1. The financial liability of the Union and the Member States for the debts of the Competence Centre shall be limited to their contribution already made for the administrative costs.

2. The Competence Centre shall take out and maintain appropriate insurance.

Article 43 - Conflicts of interest

The Governing Board shall adopt rules for the prevention, identification and resolution of conflicts of interest in respect of its members, bodies and staff, including the Executive Director. Those rules shall contain the provisions intended to avoid a conflict of interest in respect of the representatives of the members serving in the Governing Board as well as the Strategic Advisory Group, in accordance with the Financial Regulation, including provisions on any declarations of interest. The national coordination centres shall be subject to national law with regard to conflicts of interest.

Article 44 - Protection of Personal Data

1. The processing of personal data by the Competence Centre shall be subject to Regulation (EU) 2018/1725.

2. The Governing Board shall adopt implementing measures as referred to in Article 45(3) of Regulation (EU) 2018/1725. The Governing Board may adopt additional measures necessary for the application of that Regulation by the Competence Centre.

Article 45 - Support from the host Member State

An administrative agreement may be concluded between the Competence Centre and the host Member State in which its seat is located concerning privileges and immunities and other support to be provided by that Member State to the Competence Centre.

CHAPTER VI - Final provisions

Article 46 - Initial actions

1. The Commission shall be responsible for the establishment and initial operation of the Competence Centre until it has the operational capacity to implement its own budget. The Commission shall carry out, in accordance with Union law, all necessary actions with the involvement of the competent bodies of the Competence Centre.

2. For the purpose of paragraph 1 of this Article, the Commission may designate an interim Executive Director until the Executive Director takes up his or her duties following his or her appointment by the Governing Board in accordance with Article 16. The interim Executive Director shall exercise the duties of the Executive Director and may be assisted by a limited number of members of staff of the Commission.

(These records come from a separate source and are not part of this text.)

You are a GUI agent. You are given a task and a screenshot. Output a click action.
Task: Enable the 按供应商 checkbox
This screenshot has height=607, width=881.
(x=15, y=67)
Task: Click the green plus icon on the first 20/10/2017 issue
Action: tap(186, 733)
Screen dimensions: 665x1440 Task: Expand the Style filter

The Commission may assign a limited number of its members of staff to the Competence Centre on an interim basis.

3. The interim Executive Director may authorise all payments covered by the appropriations provided in the annual budget of the Competence Centre once it has been adopted by the Governing Board and may conclude agreements and contracts, including staff contracts, and adopt decisions, following the adoption of the establishment plan referred to in point (l) of Article 13(3).

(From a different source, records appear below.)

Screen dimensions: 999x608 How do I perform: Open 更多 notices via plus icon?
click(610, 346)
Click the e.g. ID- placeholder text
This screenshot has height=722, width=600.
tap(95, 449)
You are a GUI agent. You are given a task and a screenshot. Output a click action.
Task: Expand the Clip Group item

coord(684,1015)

4. The interim Executive Director shall determine, in common accord with the Executive Director and subject to the approval of the Governing Board, the date from which the Competence Centre will have the capacity to implement its own budget. From that date onwards, the Commission shall abstain from making commitments and executing payments for the activities of the Competence Centre.

Article 47 - Duration

1. The Competence Centre shall be established for the period from 28 June 2021 to 31 December 2029.

2. Unless the mandate of the Competence Centre is extended in accordance with Article 38(4), the winding-up procedure shall be triggered automatically at the end of the period referred to in paragraph 1 of this Article.

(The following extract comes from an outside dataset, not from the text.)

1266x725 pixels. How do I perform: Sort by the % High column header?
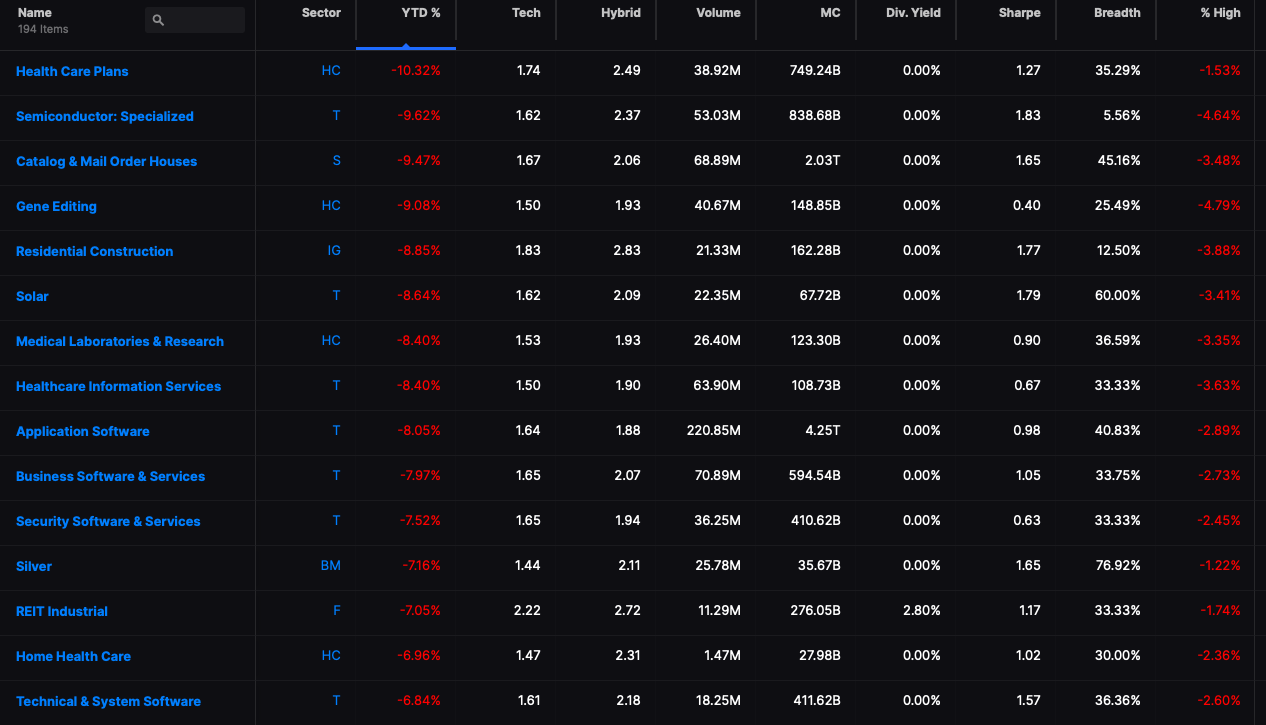(x=1220, y=13)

3. For the purpose of conducting the proceedings to wind up the Competence Centre, the Governing Board shall appoint one or more liquidators, who shall comply with the decisions of the Governing Board.

4. When the Competence Centre is being wound up, its assets shall be used to cover its liabilities and the expenditure relating to its winding-up. Any surplus shall be distributed among the Union and the contributing Member States in proportion to their financial contribution to the Competence Centre. Any such surplus distributed to the Union shall be returned to the Union budget.

Article 48 - Entry into force

This Regulation shall enter into force on the twentieth day following that of its publication in the Official Journal of the European Union.

This Regulation shall be binding in its entirety and directly applicable in all Member States.